• **Action item**
The records below must be returned exactly, with every picture left out.

• **Screenshot grounding data**
=== Section Start ===

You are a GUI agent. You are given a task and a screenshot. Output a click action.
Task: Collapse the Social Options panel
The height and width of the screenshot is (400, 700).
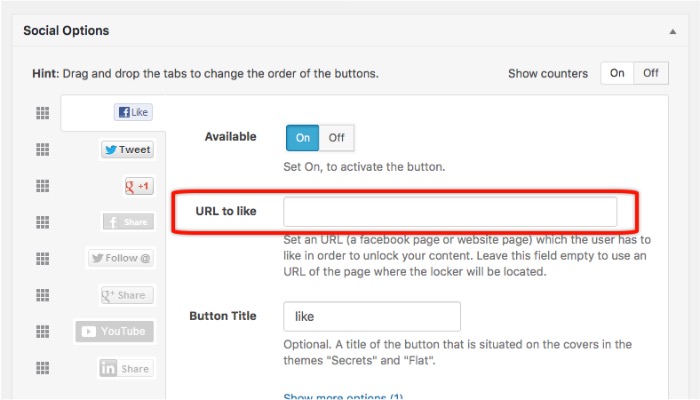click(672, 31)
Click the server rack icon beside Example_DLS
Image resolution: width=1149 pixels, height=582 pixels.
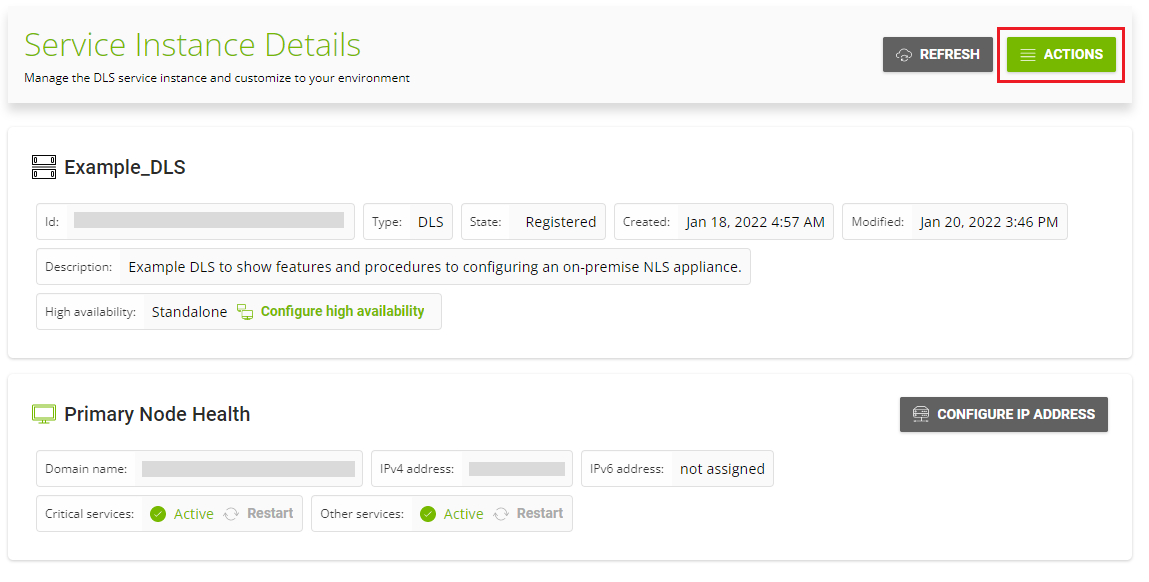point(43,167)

=== Section End ===

• **Solution to the exercise**
You are a GUI agent. You are given a task and a screenshot. Output a click action.
Task: Collapse the Social Options panel
The height and width of the screenshot is (400, 700).
click(672, 31)
Click the server rack icon beside Example_DLS
Image resolution: width=1149 pixels, height=582 pixels.
point(43,167)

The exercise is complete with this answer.